Editor’s Note: The following article was written by Barbara Menzelos, and is reprinted from the September 17 edition of The Daily Breeze Opinion.
On July 25 our 15-year-old daughter fell off a cliff in Palos Verdes Estates. She was picnicking with friends when they decided to walk down one of the paths to the beach, worn down by the local surfers. As she was walking, the ground crumbled under her feet and she lost her balance and fell. This paper had a short article about her falling 150 feet (luckily, not accurate) and being rescued by helicopter from the rocks against the water’s edge.
I received the call while cutting up fruit with my cousin for my son’s 10th birthday party. My friend who called could not form the words to give me enough information on why I should go immediately to Malaga Cove, but the hysteria in her voice said it all. My husband, cousin and I rushed to our daughter and found local neighbors and the police at her side. A shirtless man followed us around, and I later learned that he and his boys were the first to reach our daughter and his missing shirt was wrapped around our girl’s bleeding head.
To say that our friends, neighbors and church helped us is an understatement. What I did not foresee was the expert and responsive care she would receive in the next few hours and days. Our daughter fell off a cliff and into the arms of our community’s emergency and health care system.
The paramedics took over for the police, assessing her condition and placing her on a plastic gurney that was lifted into the helicopter hovering above. The wind created by the helicopter’s blades pushed us aside and at this point we could only watch.
My cousin, at my side, was visiting here from Bulgaria. Bulgaria is a country most Americans know little about or can find on a map. Suffice it to say that Bulgarians are proud of their country.
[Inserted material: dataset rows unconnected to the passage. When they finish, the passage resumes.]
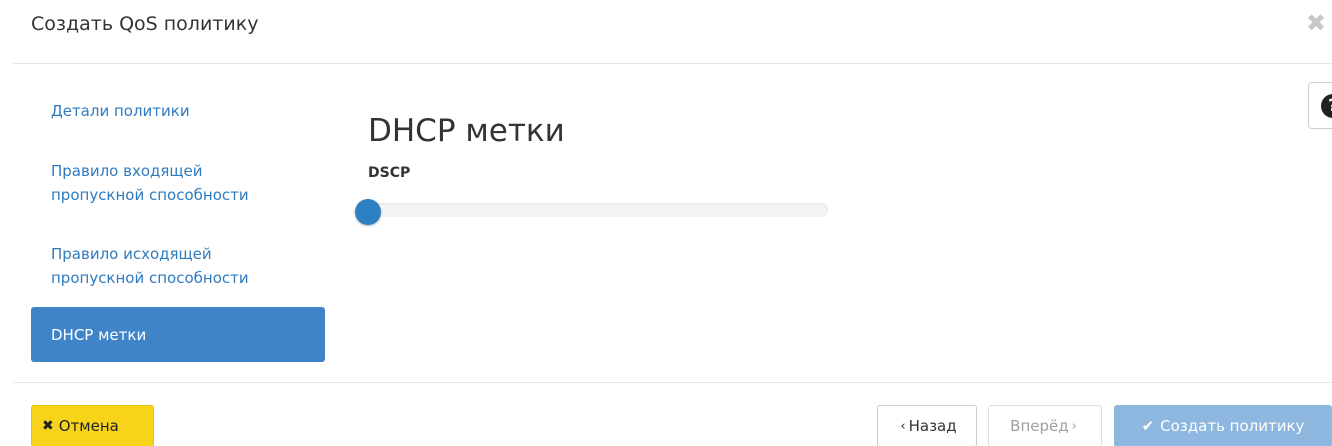 The height and width of the screenshot is (446, 1332). Describe the element at coordinates (150, 266) in the screenshot. I see `nav-item-label: Правило исходящей пропускной способности` at that location.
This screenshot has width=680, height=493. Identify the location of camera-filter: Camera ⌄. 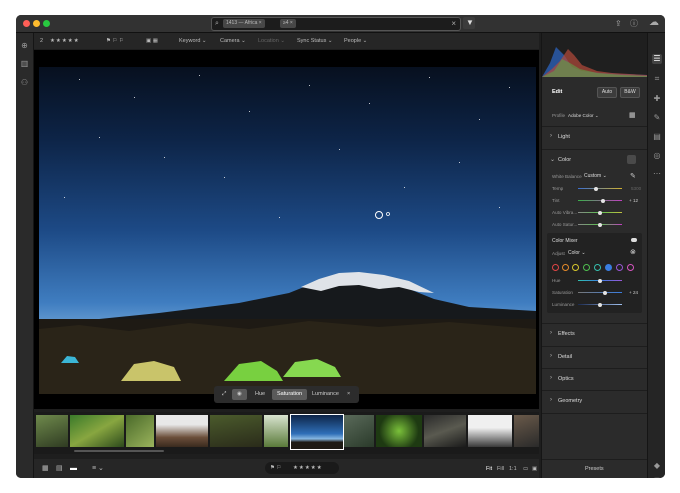
(233, 41).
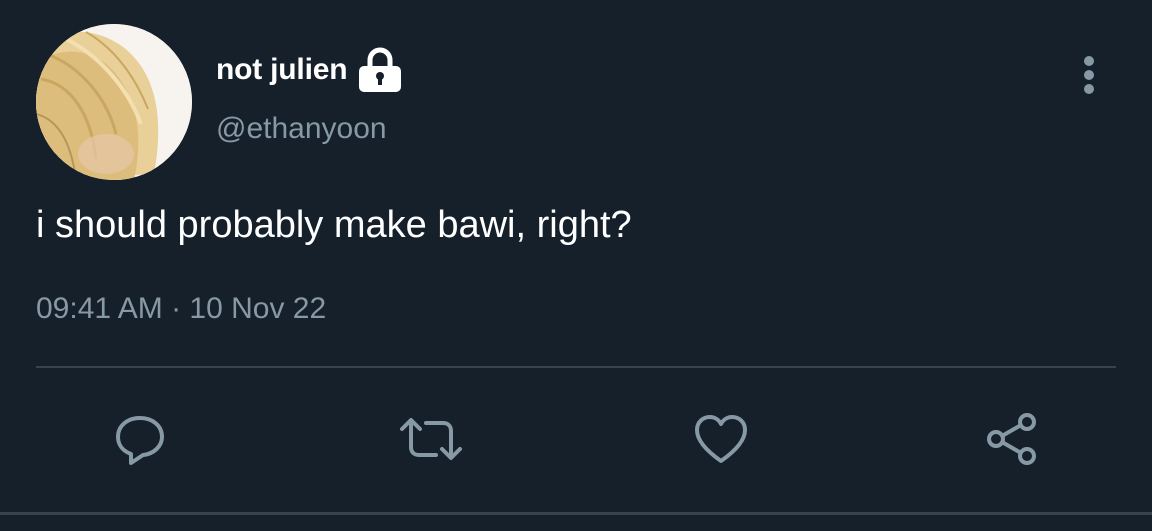  I want to click on avatar, so click(114, 102).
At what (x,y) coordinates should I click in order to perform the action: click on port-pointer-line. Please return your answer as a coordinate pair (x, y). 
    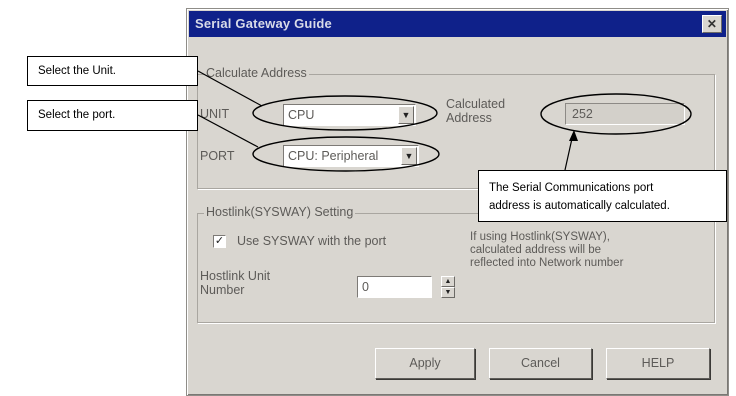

That day, for the first time, she regretted that years before she and her husband had not immigrated to this country to raise their family. Not because of the opportunities here, for they have a good life in Bulgaria, but because of the response of our community. The best of being an American showed up for us that day.
The helicopter landed at Harbor UCLA. Our daughter was taken directly to the trauma center where she was immediately surrounded by an expert trauma team. There was an internist, orthopedist, ophthalmologist, neurosurgeon and more specialties than I could comprehend or even spell. After hours in trauma she was sent to pediatric ICU where the nurses’ eyes rarely left her. The attending doctor in ICU explained our daughter’s condition in detail and told us in regards to Harbor UCLA, “We may not be pretty but we’re good.”
Our daughter’s next move was to the pediatric floor where she would spend the next four days. I imagined at this point all this wonderful care would fade. Thinking of my experiences in the prettier private hospitals, I remembered waiting all day to see the doctors only to miss them as I stepped out for coffee. I was once told by a surgeon “everyone is important to somebody,” I couldn’t help but think that he was not a father yet as I responded, “yes, you’re right, everyone is important to somebody.”
Our experience at Harbor UCLA was different. Our indigent community and our uninsured may be getting better care in the South Bay than some of us with the best insurance coverage. Harbor UCLA is misunderstood by many in our wealthier communities. My daughter’s case was led by a pediatrician who was at one time president of the American Academy of Pediatrics; her fellow attending doctor was equally qualified. The students, interns, residents and fellows were impressive doctors and doctors-in-training, enthusiastic about medicine. The attending doctors visited often and took their time with our questions and concerns. They worked as a team, discussing our daughter’s case and making the best choices for her care in a holistic manner. Our daughter, their patient, was an important part of their teaching system. Harbor UCLA teaches medicine with experienced, published research doctors with something that I thought was lost in medicine: compassion.
Thank you to everyone in our community who may feel they pay more than their share of taxes. Thank you to the police and paramedics, and thank you most of all to the doctors at Harbor UCLA who treat the underprivileged among us. We met on July 25 when you all put out your arms to catch our daughter as she fell off a cliff in Palos Verdes Estates. She is home recovering and doing well.
Barbara Menzelos is a resident of Palos Verdes Estates.